In der Stadt Ludwigsburg gibt es immer wieder Diskussionen rund um die Bußgeldbescheide, die Einsatzfahrzeuge wie Feuerwehr und Rettungsdienste betreffen. Ein aktueller Bericht beleuchtet die Herausforderungen, die sich aus der Handhabung dieser Bescheide ergeben, insbesondere wenn Einsatzkräfte während ihrer Arbeit geblitzt werden. Das Landratsamt sieht keine Möglichkeit, die Bußgeldbescheide ähnlich wie beim Roten Kreuz zu handhaben. Der bürokratische Aufwand sei hier einfach viel höher, da alle Bescheide schriftlich verschickt werden müssen. Im Gegensatz dazu läuft die Kommunikation beim Deutschen Roten Kreuz (DRK) über E-Mail – ein deutlich schnellerer Prozess.
Die Zahlen sprechen eine klare Sprache: Wenn das DRK geblitzt wird, geschieht dies in der Regel nur in 2-3 Fällen pro Jahr, und das auch nur, wenn kein Einsatz vorliegt. Frank Wallesch, Stadtkommandant der Freiwilligen Feuerwehr Bietigheim-Bissingen, kann keine genauen Angaben zu den geblitzen Einsätzen machen, da diese nicht systematisch erfasst werden. Trotzdem gibt es Berichte über „private Blitzer“ unter Feuerwehrleuten, die mit ihren Privat-Pkw zu Einsätzen fahren. Diese Fälle liegen auch bei nur 1-2 pro Jahr, obwohl die Feuerwehr etwa 350 Einsätze verzeichnet.
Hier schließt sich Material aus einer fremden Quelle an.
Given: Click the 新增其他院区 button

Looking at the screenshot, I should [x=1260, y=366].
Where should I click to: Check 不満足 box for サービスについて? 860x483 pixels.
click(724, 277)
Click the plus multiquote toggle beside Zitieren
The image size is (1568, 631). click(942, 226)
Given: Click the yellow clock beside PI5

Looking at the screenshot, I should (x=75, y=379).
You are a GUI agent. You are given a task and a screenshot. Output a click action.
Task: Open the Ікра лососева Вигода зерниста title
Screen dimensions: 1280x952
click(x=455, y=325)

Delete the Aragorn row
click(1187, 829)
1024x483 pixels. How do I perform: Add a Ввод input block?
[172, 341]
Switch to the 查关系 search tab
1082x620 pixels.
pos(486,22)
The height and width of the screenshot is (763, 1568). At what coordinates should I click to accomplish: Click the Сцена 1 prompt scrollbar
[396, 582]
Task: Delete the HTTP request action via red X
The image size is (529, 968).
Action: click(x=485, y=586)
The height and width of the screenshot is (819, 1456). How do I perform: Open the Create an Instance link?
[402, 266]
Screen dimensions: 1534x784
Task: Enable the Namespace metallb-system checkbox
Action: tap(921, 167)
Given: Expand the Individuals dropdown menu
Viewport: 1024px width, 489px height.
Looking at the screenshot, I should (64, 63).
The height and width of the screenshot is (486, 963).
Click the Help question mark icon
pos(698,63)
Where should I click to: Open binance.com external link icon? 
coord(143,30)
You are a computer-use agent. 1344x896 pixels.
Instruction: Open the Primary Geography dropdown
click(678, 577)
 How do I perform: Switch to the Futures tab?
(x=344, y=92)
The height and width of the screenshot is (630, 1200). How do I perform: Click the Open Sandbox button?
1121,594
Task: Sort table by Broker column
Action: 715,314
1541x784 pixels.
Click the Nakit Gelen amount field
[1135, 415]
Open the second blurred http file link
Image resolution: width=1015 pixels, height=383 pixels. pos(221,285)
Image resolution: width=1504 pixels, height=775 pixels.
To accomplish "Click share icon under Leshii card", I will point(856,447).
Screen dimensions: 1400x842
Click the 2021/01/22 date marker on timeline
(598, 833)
Die Feuerwehr wird häufig an stationären Überwachungsanlagen geblitzt, was nicht nur für die Einsatzkräfte, sondern auch für die Bürger von Interesse ist.
Keine Strafe mit Blaulicht
Ein entscheidender Punkt in dieser Diskussion ist, dass Fahrzeuge, die mit Blaulicht unterwegs sind, normalerweise keine Strafe erhalten, auch wenn sie geblitzt werden. Anette Hochmuth, Sprecherin der Stadtverwaltung, bestätigt dies. Das Blaulicht auf den Blitzer-Fotos ist eindeutig erkennbar, weshalb es in der Regel keine Rückfragen bei der Feuerwehr gibt. Diese Regelung sorgt dafür, dass die Einsatzkräfte sich voll und ganz auf ihre Aufgabe konzentrieren können, ohne sich um mögliche Bußgelder sorgen zu müssen.
Die Feuerwehr Bietigheim-Bissingen ist dem Ordnungsamt angegliedert, welches auch die Bußgeldstelle betreibt. Interessanterweise wird keine Statistik darüber geführt, wann auf solchen Fotos kein Verfahren folgte. Das wirft Fragen auf, nicht wahr? Warum werden solche Daten nicht gesammelt? Schließlich könnte man mit mehr Informationen die Abläufe und den Umgang mit Einsätzen und Bußgeldbescheiden optimieren.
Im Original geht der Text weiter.